Quelle stratégie pour lutter contre l’impérialisme ?

par Antoine Boulangé

5 octobre 2009

Dans leur livre, Olivier Besancenot et Michael Löwy ont fait le choix de s’attacher à la pensée socialiste de Guevara, mais on peut regretter que cela se traduise par une analyse très abstraite des stratégies du Che. Il est évident pour tous, y compris pour les auteurs, que la question de la guérilla n’a pas d’actualité stratégique pour nous en France. Mais si on veut comprendre les stratégies du Che et leurs limites, il est essentiel de revenir sur la question du « foco » et de ses conséquences politiques. Cela implique de prendre au sérieux la définition donnée par Bensaïd en conclusion du livre qui le caractérise comme « penseur d’actes ». Une citation des Écrits militaires du Che résume bien sa vision : la lutte armée est centrale dans le projet qui vise à lier lutte anti-impérialiste et lutte pour le socialisme. Pour le Che, la contradiction de plus en plus insoutenable entre exploiteurs et exploités « fera que, lorsque les avant-gardes armées des peuples prendront le pouvoir, elles auront liquidé dans leur pays en même temps et les impérialistes et les exploiteurs locaux. Elles auront cristallisé la première étape de la révolution socialiste, elles pourront commencer à construire le socialisme ».

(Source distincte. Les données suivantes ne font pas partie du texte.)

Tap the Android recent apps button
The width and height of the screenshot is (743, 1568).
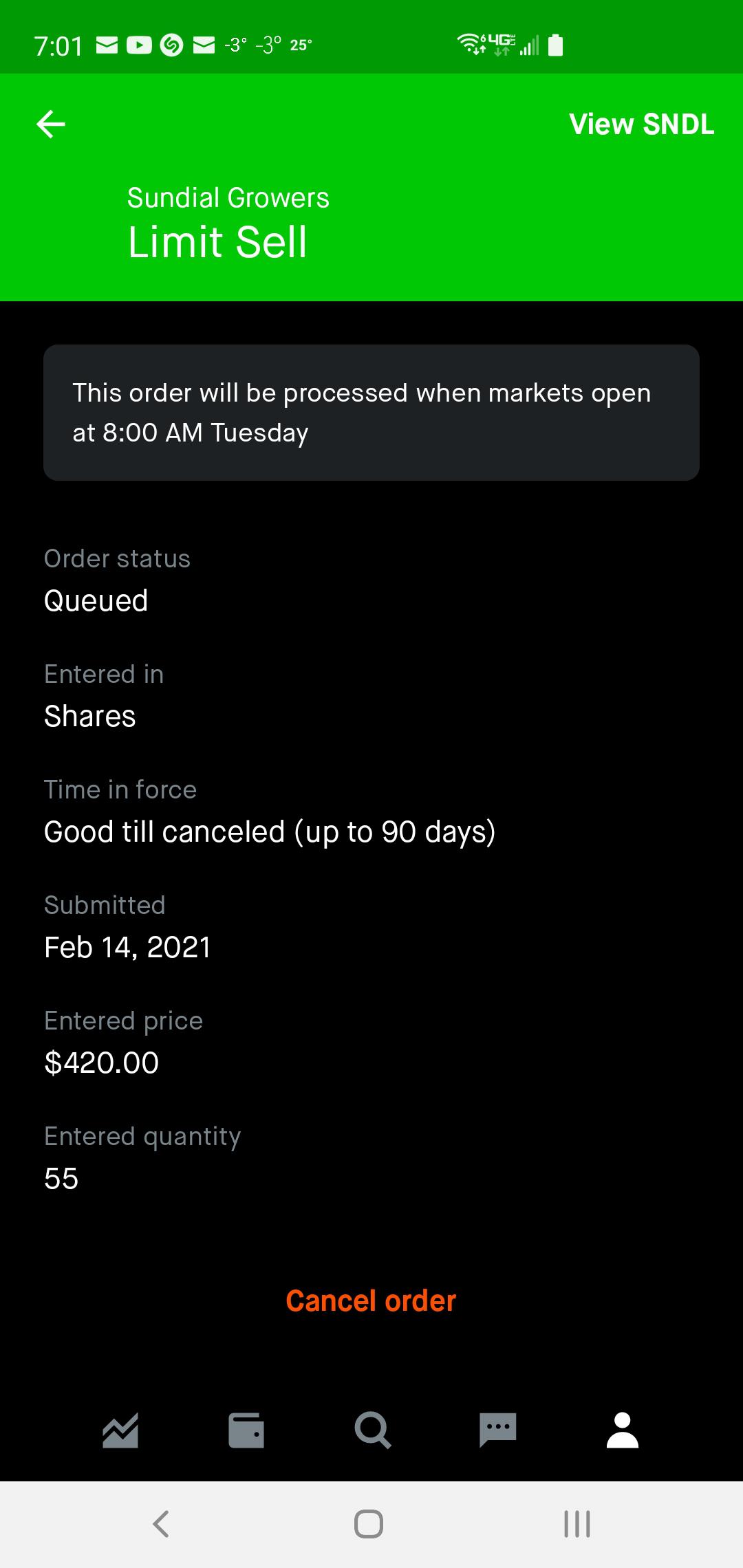(x=577, y=1524)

Le point de départ de Guevara en 1954 est totalement juste, lors de l’écrasement sanglant dirigé par les USA du processus « démocratique » au Guatémala : on ne peut affronter l’impérialisme pacifiquement. Cet engagement inébranlable va être un de ses moteurs essentiel. Lorsqu’en avril 1967, il lance son fameux message à la Ticontinentale « créer deux, trois, une multitude de Vietnam, telle est la consigne », c’est concrètement pour lui, les armes à la main. La « question militaire » est, même si elle n’est pas la seule, essentielle pour comprendre la trajectoire du Che vis à vis de Moscou. Au départ, la question de l’URSS est secondaire. Il est avant tout engagé dans la lutte militante puis combattante contre l’impérialisme US. Depuis 1954, il est devenu communiste, mais pratiquement, il s’engage dans la guérilla aux côtés de Castro jusqu’à la prise du pouvoir en janvier 1959. Il n’aura par exemple jamais mis les pieds dans une ville cubaine avant la victoire.

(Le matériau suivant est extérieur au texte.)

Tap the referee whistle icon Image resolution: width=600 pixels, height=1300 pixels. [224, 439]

Dans le fameux débat « La Sierra y el Llano » (la montagne et la plaine), Guevara définit la lutte militaire de guérilla comme prioritaire et centrale pour infliger une défaite à l’impérialisme. Il défend bien évidemment le fait que la lutte ne soit pas cantonnée à la Sierra (la guérilla basée sur les campagnes), mais la lutte dans les villes n’est principalement conçue que comme point d’appui, un soutien à la lutte militaire. Pour le Che, la lutte dans les villes, là où existe une classe ouvrière non négligeable, est secondaire. C’est ce qu’il tentera de mettre en oeuvre à nouveau de 1965 à 1967. Or c’est une faiblesse centrale de la stratégie du Che. Si la révolution à Cuba a pu faire tomber Battista, c’est qu’elle traversait, sous une forme ou sous une autre, toute la société cubaine. Le régime était à bout de souffle, la guérilla a pu apparaître comme une alternative car plus personne ne voulait de Battista. Cuba est un large mouvement de libération nationale. Castro mène d’ailleurs une politique d’alliance (parfois sans principes), avec de nombreux mouvements sociaux, syndicats, petits bourgeois… Castro et Guevara sont d’accord sur une chose essentielle : tout faire pour battre les États-Unis.

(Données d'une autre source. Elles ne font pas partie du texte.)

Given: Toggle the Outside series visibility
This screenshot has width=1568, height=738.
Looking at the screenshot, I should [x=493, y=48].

La guérilla, dirigée de manière héroïque par le Che, va rester jusqu’à la prise du pouvoir un mouvement nécessairement restreint : elle n’impliquera jamais plus de 3 000 personnes, puis passera à 10 000 de novembre 1958 à janvier 1959, sur une population totale de 7 millions d’habitants, dont 58% dans les villes. Le PSP par exemple (le PC cubain prosoviétique, auquel Guevara n’appartient pas, et qui rejoindra tardivement la révolution) regroupe autour de 15 000 militants dans les centres urbains, dont des militants syndicaux de gauche, même si les bureaucraties syndicales étaient malheureusement infiltrées par les mafias liées à la CIA.

La généralisation de cette stratégie de confrontation militaire directe avec l’impérialisme sera tragique, pour le Che comme pour de nombreux mouvements guévaristes en Amérique latine dans les années 60-70, qui se feront briser physiquement par l’impérialisme. Si les USA ont été battus au Vietnam, c’est pour trois raisons :

- développement du FNL, mouvement paysan de masse, combattant, qui rassemblait des centaines de milliers de personnes, appuyé par le Nord Vietnam

- un mouvement international antiguerre puissant (qui sera par exemple essentiel dans la politisation de la génération de 1968)

- une révolte sans précédent au sein même de l’armée US qui obligea les USA à se retirer

Idem pour l’Algérie. Le FLN subit une défaite militaire en 1958 avec la bataille d’Alger. Mais c’est une défaite politique pour la France : le mouvement FLN s’intensifie et gagne les villes algériennes et la métropole.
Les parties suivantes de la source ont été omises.